Malheureusement ces ondes sont difficiles à observer car leur rayonnement est absorbé par la vapeur d’eau contenue dans l’atmosphère terrestre. On a donc recherché pour installer nos capteurs, l’endroit le plus haut (l’atmosphère la moins épaisse) et le plus sec qui pouvait être aménagé sur Terre* et on a choisi le haut-plateau de Chajnantor dans le désert d’Atacama, qui est effectivement extrêmement aride et élevé. L’endroit est heureusement relativement accessible car proche de la ville principale du Nord du Chili, Antofagasta, et du village de San Pedro de Atacama (50 km). Il est aussi proche du Cerro Paranal où sont implantés les Very Large Telescope (« VLT ») de l’ESO (European Southern Observatory).

NB : Mars de ce point de vue constituerait un emplacement idéal pour un futur interféromètre géant, et ce serait une des justifications pour que des hommes aillent s’y installer.

Pour les capteurs, pas question de miroirs donc de télescope à proprement parler puisque les ondes reçues ne sont pas dans le spectre du visible, mais des antennes. Le problème c’est que plus la longueur d’onde est grande (ce qui est le cas quand on s’éloigne des ondes visibles vers les ondes radios) moins la résolution est bonne et plus grande doit être l’antenne. Il faut donc chercher à combiner la lumière de plusieurs capteurs entre eux et c’est pour cela que l’interférométrie s’est vite imposée pour l’étude de cette partie du spectre des ondes électromagnétiques.

Pour ALMA le dispositif choisi est un ensemble gigantesque constitué de soixante-six antennes, soit cinquante, mobiles, de 12 mètres de diamètre, quatre antennes, en formation compacte, du même diamètre et douze antennes de 7 mètres. C’est la plus grande installation astronomique réalisée au sol (à part SKA qui est actuellement en cours).
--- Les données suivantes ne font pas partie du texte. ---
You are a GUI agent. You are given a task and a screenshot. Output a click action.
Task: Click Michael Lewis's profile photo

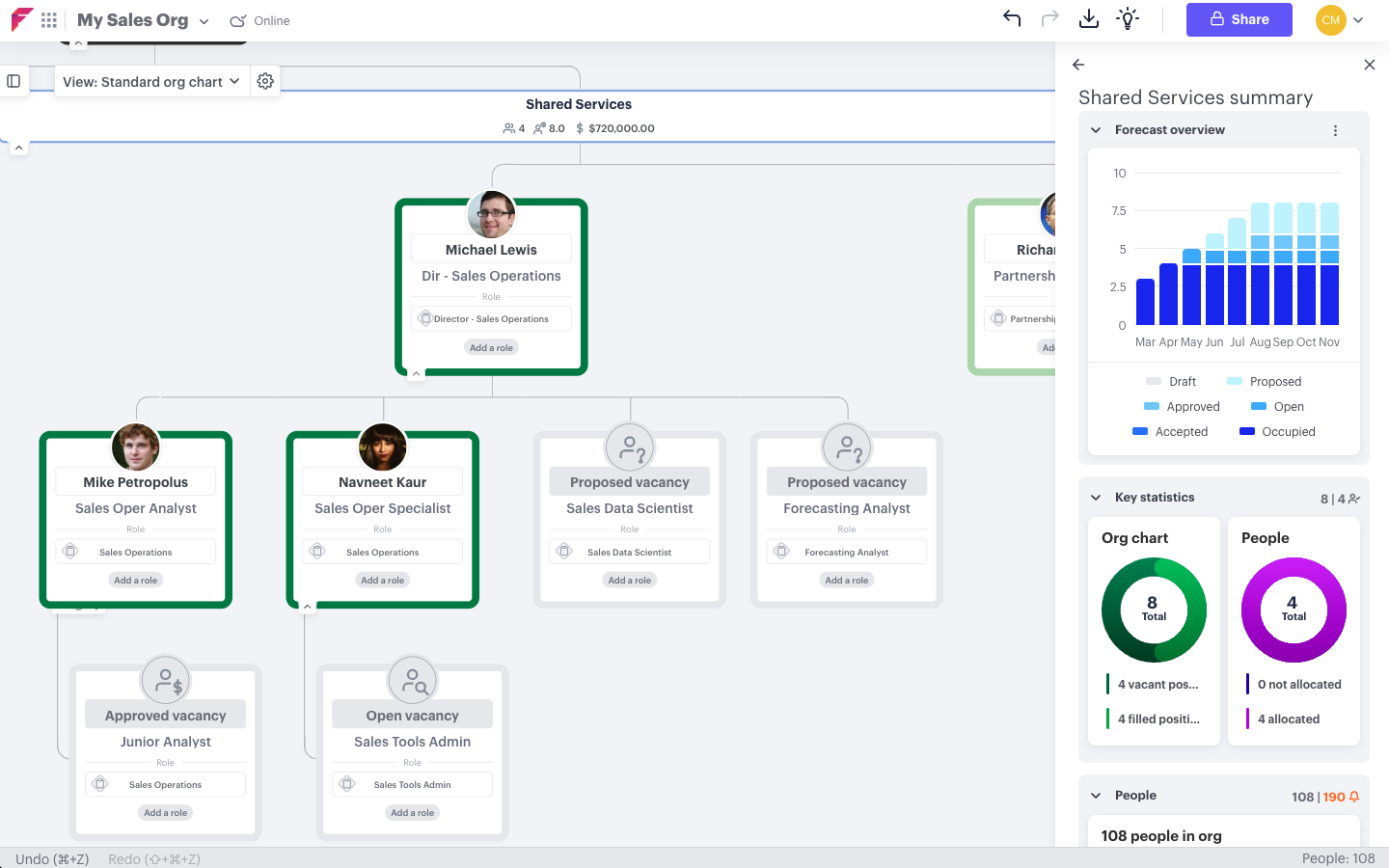(x=491, y=214)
Les antennes peuvent être utilisées ensemble comme un seul télescope, selon différentes configurations allant de l’équivalent d’un diamètre de 150 m à celui d’un diamètre de 16 km, ce qui permet de considérer le dispositif comme un zoom. Dans la configuration 16 km il y aura une densité d’antennes très faible et donc même si la résolution sera excellente, l’intensité des images sera faible.  Dans l’arrangement le plus compact des antennes (qui donne l’équivalent d’un diamètre d’environ 150 mètres) les résolutions vont de 0,5 secondes à 4,8 secondes d’arc (selon la fréquence des ondes) ; dans l’arrangement le plus étendu (diamètre de 16 km) la résolution va de 20 millisecondes d’arc (« mas ») à 43 mas. A titre de comparaison la résolution d’un miroir de 8,2 mètres du VLT (ondes visibles) est de 50 mas (mais le VLT fonctionne aussi en interférométrie, dans sa gamme d’ondes électromagnétiques). Les signaux reçus par les antennes sous forme analogique, sont convertis en données numériques puis traitées par un superordinateur (le « corrélateur »), un des plus puissants au monde, cerveau du dispositif, couplé à un oscillateur équipé de deux horloges atomiques qu’on peut comparer, au cœur du système.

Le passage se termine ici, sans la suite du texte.